> _Dataset entries_:
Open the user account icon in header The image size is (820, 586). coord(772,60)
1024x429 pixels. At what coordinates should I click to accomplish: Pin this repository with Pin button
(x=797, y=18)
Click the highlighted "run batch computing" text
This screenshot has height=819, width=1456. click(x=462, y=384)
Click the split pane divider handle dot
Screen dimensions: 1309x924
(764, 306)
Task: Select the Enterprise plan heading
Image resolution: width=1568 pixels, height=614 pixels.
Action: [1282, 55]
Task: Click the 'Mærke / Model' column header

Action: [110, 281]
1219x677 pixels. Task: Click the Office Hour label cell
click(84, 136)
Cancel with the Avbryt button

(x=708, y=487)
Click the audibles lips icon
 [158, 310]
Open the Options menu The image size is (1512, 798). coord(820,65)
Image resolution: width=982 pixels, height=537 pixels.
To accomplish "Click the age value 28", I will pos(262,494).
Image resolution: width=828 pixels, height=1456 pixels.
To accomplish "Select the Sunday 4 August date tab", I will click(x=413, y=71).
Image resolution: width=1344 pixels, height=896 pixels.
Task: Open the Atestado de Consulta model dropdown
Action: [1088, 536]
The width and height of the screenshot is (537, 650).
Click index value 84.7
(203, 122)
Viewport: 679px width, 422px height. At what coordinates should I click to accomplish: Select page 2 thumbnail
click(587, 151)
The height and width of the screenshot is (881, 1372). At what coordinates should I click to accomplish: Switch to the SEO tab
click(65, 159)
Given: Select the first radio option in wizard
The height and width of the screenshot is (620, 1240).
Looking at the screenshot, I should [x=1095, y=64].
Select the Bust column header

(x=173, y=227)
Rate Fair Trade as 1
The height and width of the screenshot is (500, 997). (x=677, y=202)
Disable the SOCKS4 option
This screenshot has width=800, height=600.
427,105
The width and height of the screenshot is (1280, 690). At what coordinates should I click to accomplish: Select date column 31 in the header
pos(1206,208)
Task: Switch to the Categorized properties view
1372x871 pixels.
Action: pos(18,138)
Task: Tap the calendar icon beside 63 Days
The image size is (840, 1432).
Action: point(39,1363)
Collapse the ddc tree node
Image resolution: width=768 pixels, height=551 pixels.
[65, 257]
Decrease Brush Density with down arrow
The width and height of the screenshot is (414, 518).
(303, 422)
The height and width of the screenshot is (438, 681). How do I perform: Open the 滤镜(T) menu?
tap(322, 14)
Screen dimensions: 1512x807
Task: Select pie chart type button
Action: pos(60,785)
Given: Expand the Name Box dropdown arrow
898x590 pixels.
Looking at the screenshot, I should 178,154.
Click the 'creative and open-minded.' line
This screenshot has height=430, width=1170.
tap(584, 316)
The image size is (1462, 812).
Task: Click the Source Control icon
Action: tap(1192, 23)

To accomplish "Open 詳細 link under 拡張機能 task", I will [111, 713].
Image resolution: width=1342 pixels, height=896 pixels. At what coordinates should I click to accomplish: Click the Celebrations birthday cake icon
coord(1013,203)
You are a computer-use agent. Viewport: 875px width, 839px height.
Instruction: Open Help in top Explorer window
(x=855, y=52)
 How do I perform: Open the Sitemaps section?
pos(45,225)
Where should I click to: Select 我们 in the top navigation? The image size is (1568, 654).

> _What needs to be done_: Copy all of the records above verbatim, line for line.

> _Full solution_:
Open the user account icon in header The image size is (820, 586). coord(772,60)
1024x429 pixels. At what coordinates should I click to accomplish: Pin this repository with Pin button
(x=797, y=18)
Click the highlighted "run batch computing" text
This screenshot has height=819, width=1456. click(x=462, y=384)
Click the split pane divider handle dot
Screen dimensions: 1309x924
(764, 306)
Task: Select the Enterprise plan heading
Image resolution: width=1568 pixels, height=614 pixels.
Action: [1282, 55]
Task: Click the 'Mærke / Model' column header

Action: [110, 281]
1219x677 pixels. Task: Click the Office Hour label cell
click(84, 136)
Cancel with the Avbryt button

(x=708, y=487)
Click the audibles lips icon
 [158, 310]
Open the Options menu The image size is (1512, 798). coord(820,65)
Image resolution: width=982 pixels, height=537 pixels.
To accomplish "Click the age value 28", I will pos(262,494).
Image resolution: width=828 pixels, height=1456 pixels.
To accomplish "Select the Sunday 4 August date tab", I will click(x=413, y=71).
Image resolution: width=1344 pixels, height=896 pixels.
Task: Open the Atestado de Consulta model dropdown
Action: [1088, 536]
The width and height of the screenshot is (537, 650).
Click index value 84.7
(203, 122)
Viewport: 679px width, 422px height. At what coordinates should I click to accomplish: Select page 2 thumbnail
click(587, 151)
The height and width of the screenshot is (881, 1372). At what coordinates should I click to accomplish: Switch to the SEO tab
click(65, 159)
Given: Select the first radio option in wizard
The height and width of the screenshot is (620, 1240).
Looking at the screenshot, I should [x=1095, y=64].
Select the Bust column header

(x=173, y=227)
Rate Fair Trade as 1
The height and width of the screenshot is (500, 997). (x=677, y=202)
Disable the SOCKS4 option
This screenshot has width=800, height=600.
427,105
The width and height of the screenshot is (1280, 690). At what coordinates should I click to accomplish: Select date column 31 in the header
pos(1206,208)
Task: Switch to the Categorized properties view
1372x871 pixels.
Action: pos(18,138)
Task: Tap the calendar icon beside 63 Days
The image size is (840, 1432).
Action: point(39,1363)
Collapse the ddc tree node
Image resolution: width=768 pixels, height=551 pixels.
[65, 257]
Decrease Brush Density with down arrow
The width and height of the screenshot is (414, 518).
(303, 422)
The height and width of the screenshot is (438, 681). How do I perform: Open the 滤镜(T) menu?
tap(322, 14)
Screen dimensions: 1512x807
Task: Select pie chart type button
Action: pos(60,785)
Given: Expand the Name Box dropdown arrow
898x590 pixels.
Looking at the screenshot, I should 178,154.
Click the 'creative and open-minded.' line
This screenshot has height=430, width=1170.
tap(584, 316)
The image size is (1462, 812).
Task: Click the Source Control icon
Action: tap(1192, 23)

To accomplish "Open 詳細 link under 拡張機能 task", I will [111, 713].
Image resolution: width=1342 pixels, height=896 pixels. At what coordinates should I click to accomplish: Click the Celebrations birthday cake icon
coord(1013,203)
You are a computer-use agent. Viewport: 875px width, 839px height.
Instruction: Open Help in top Explorer window
(x=855, y=52)
 How do I perform: Open the Sitemaps section?
pos(45,225)
Where should I click to: Select 我们 in the top navigation? The image size is (1568, 654).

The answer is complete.